The Paul Bunyan Trademark

Packaging tape with the Paul Bunyan trademark.
Packaging tape with the Paul Bunyan trademark.Courtesy of John Webb

In the logging camps in Canada and Northeastern United States as folklore would have it, tales of the mythical Paul Bunyan was born. Stories were passed around in the camps, no written account.

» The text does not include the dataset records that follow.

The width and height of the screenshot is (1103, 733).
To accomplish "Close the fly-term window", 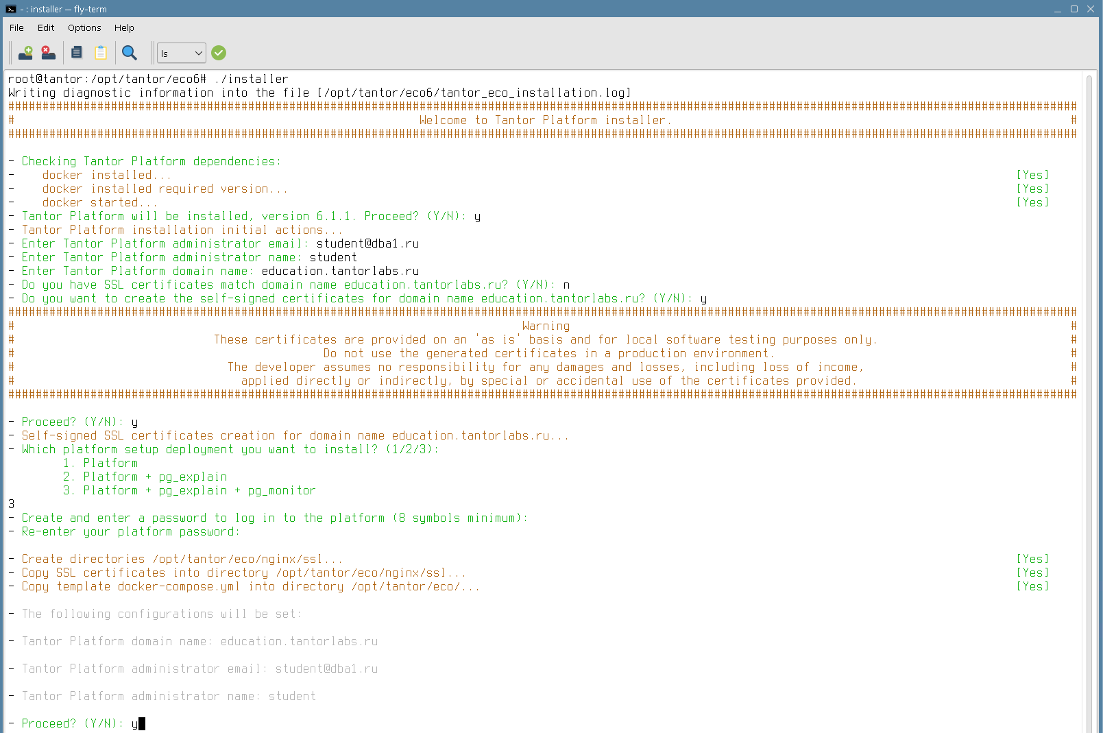I will point(1091,9).
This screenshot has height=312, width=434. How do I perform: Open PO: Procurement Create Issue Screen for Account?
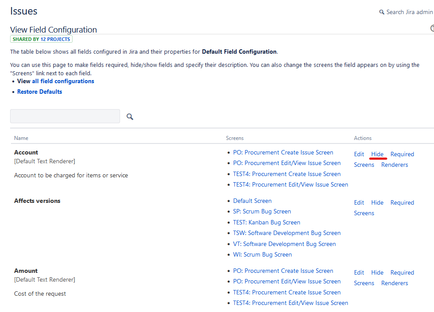(x=283, y=152)
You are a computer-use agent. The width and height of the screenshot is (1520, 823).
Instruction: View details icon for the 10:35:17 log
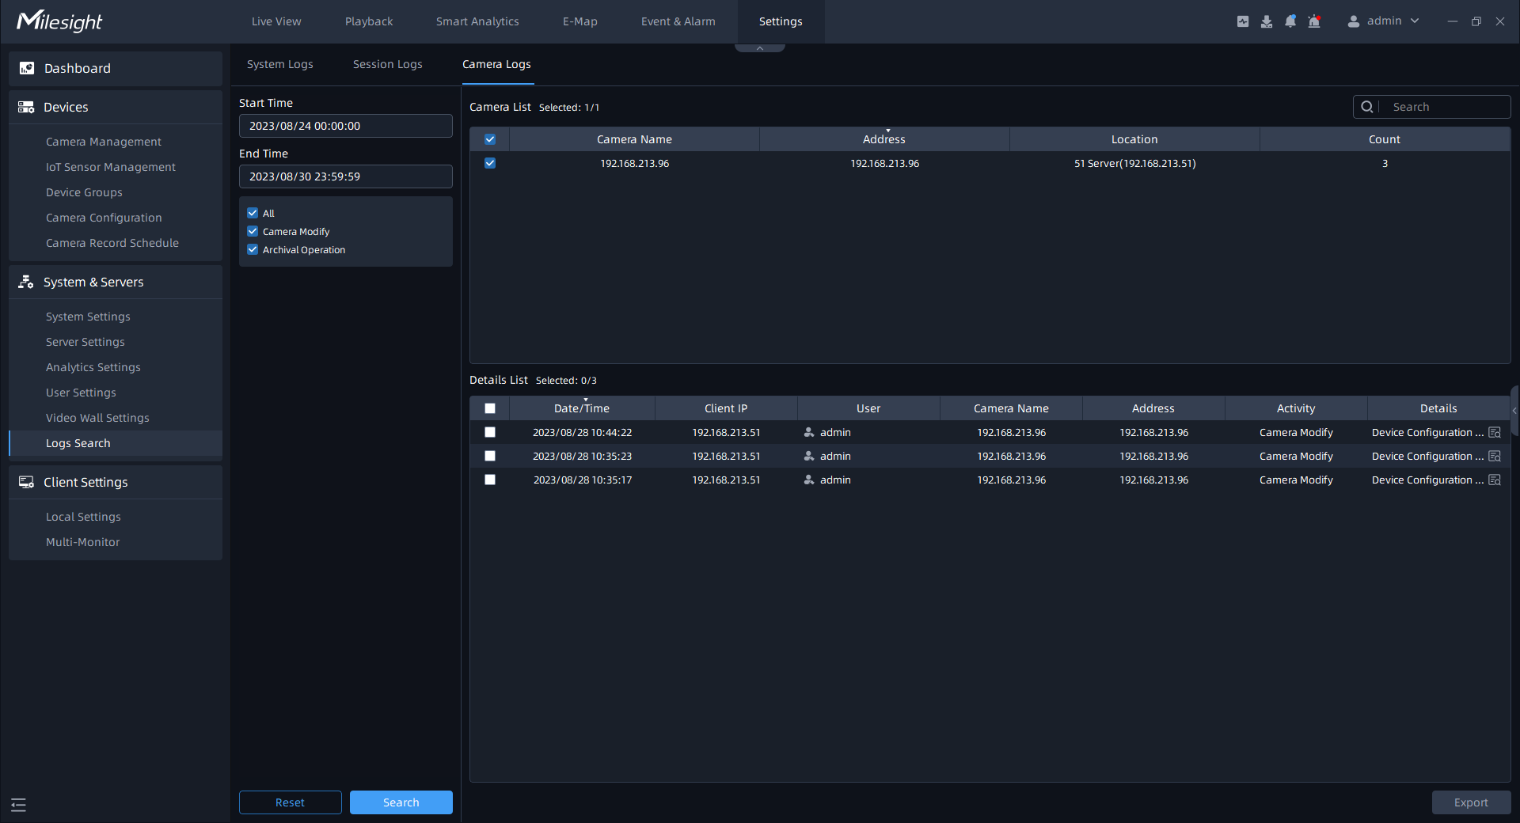(1495, 480)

In 1900, W. B. “Bill” Laughead, a cousin to T.B. Walker, went to work in Red River Lumber Company’s logging camps at Akeley, Minnesota.  There he undertook many jobs starting as a camp chore-cook and ending as a construction engineer. After eight years of working in the woods, he decided to move to Minneapolis working odd jobs and experimented with free-lance advertising work. It was at this time, Laughead drew the first known character drawing of Paul Bunyan, in part of an advertising campaign for Red River’s new California operation.   Laughead created the company logo, of a circular design, with his Paul Bunyan’s face, accompanied on the outside with the words Paul Bunyan’s Pine and it became Red River’s registered trademark. The logo was placed on many products and even on its logging trucks. For a short time, Red River even bottled their own soda beverage, with the embossed bottles displaying the trademark. When the company expanded into other operations, they changed it to a Paul Bunyan Product.

In the 1940s, during the dissolution process of Red River, Kenneth Walker continued in the lumber business. In doing so, the trademark was transferred to him, since his own enterprise was the Paul Bunyan Lumber Company.